The story starts at the 65th birthday party of Jep Gambardella (Toni Servillo), our narrator and navigator. Just like everyone else, he is dancing and flirting, wagging his hands and making eyes at women many years younger than him who wear far fewer pieces of clothing than him. He is dressed in a suit, per usual, and lights his cigarettes slowly, looking at the lights. A woman is dancing naked behind a piece of glass across the alley. Later, Jep says, “After I turned 65, I learned I had to stop doing things that I didn’t want to do.” This was a lesson he learned late, or not at all; his behavior never changes, and he keeps procrastinating on living while ever fervently theorizing about what it is to be alive.
Jep is a writer for a prominent newspaper. He’s talked about in the gossip columns. He’s friends with everyone. He aspired to be a success, meaning, as he says, he didn’t just want to attend all the right parties, but he wanted to have the power to turn them into failures. He is who he aspired to be, I suppose; he has that power. He wrote a novel 40 years ago, The Human Apparatus. Shortly after his birthday party, he tells his friend Romano (Carlo Verdone) that he is thinking of taking up writing again — that is, not just writing for the paper, but really writing.
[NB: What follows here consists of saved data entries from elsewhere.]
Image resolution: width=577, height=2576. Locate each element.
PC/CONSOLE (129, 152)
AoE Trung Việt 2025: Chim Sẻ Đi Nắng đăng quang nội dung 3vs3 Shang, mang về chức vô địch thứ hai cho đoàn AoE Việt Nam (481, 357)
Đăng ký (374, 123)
This, maybe, is one of the things that he wants to do, that he realizes he can’t continue to procrastinate on any longer. But he doesn’t stop partying, and when, once, he is asked why he never wrote another novel, he says it’s because he stayed out too late, because Rome was too seductive, too distracting.
But The Great Beauty isn’t about Jep, really. It’s not about Rome, either. It’s not that Rome is too seductive or too distracting, but that the world is. This movie thinks it is about these people and this place, but it isn’t at all. It’s not about anything specific. Jep wonders a couple of times if he could definitively write the novel about nothing, and this might be the movie adaptation — nothing and everything being neighbors that live across a very thin line. It is a series of vignettes, sometimes played out in one shot, sometimes throughout an entire half hour, with recurring characters and also existing on their own, seen through keyholes and open windows, brief glances. My favorite is early: two college kids who met ten days ago and haven’t stopped kissing since. Another, a parallel with Jep: a young girl born to art gallery owners who wants to become a veterinarian when she grows up but paints at her parent’s begging, earning them riches with her work. Her parents drag her out in front of a crowd at a party with a large canvas and she throws a tantrum with paint, tossing it at the canvas and screaming as she rolls herself in it. “That girl is crying,” someone says. “Don’t be ridiculous,” says Jep. “She makes millions.”
The characters — pretentious and haughty, irritating, confounding — are, all of them, fully-formed beings. The movie is fascinated with them, not angry; they’ve thought their way back to living decadently, through the validation that a life without pleasure is a life not worth living. They are embarrassed, shameful, elated, proud. In one scene, a woman, a contemporary of Jep’s, is touting herself as both a woman and a mother, having lived a life full of good work and principles, and that Jep is instead lazy, the author of one poor novel. Ruthlessly, Jep cuts her down, listing her faults, ending by telling her that she’s right to insult his only novel, to call him lazy, but that she is as flawed as him, that everyone is. She storms out. Later, the two are dancing, and he asks, “Have we made love?” She says that they haven’t. “Well, at least we have one more good thing to do together.” These people are rich with pathos and venom. I couldn’t get enough of listening to them talk.
The movie is told in pieces, like memories, snippets of reasoning and forgetfulness. When asked by Sister Maria, a 104-year-old-nun, one final time, why he never wrote another novel, he says, “I was looking for the great beauty.” He saw it once, aware and staring, watching it flicker. He wouldn’t let himself see it again. Earlier, he wonders out loud if it’s better to be bad in bed, because you enjoy it more; earlier, too, a friend of his wonders what’s wrong with nostalgia, as the past is all that’s left for those who don’t have hope for the future. Throughout, Romano is writing a play, and Jep gets a theater owner to let him use the theater to perform it for three nights. After the first night, Romano goes to Jep and says that he’s leaving Rome, that he won’t be performing for the other two nights. Romano expected there would be some result of him having poured his heart into this play and then unleashing it to the world; much to his disappointment, there was not, and he couldn’t take it. Jep was scared of that.
The parade of images and colors and words in The Great Beauty is the kind of thing that inspires useless film criticism: “a visual feast” one person might say, and “dazzling,” another. Quotes for the poster. It is born of passion, and must have taken a lot of time and many scraps of little notes to assemble. It is among us — and among its references, which are direct and numerous, most notably to La Dolce Vita — but also separate. It earns its own place, which many movies, even ones that draw from no source material other than themselves, fail to do. It is about everything, or at least many things. It is about, possibly most prominently, figuring out, or failing to figure out, what those things are that you decide you want to be doing, and doing everything else anyway.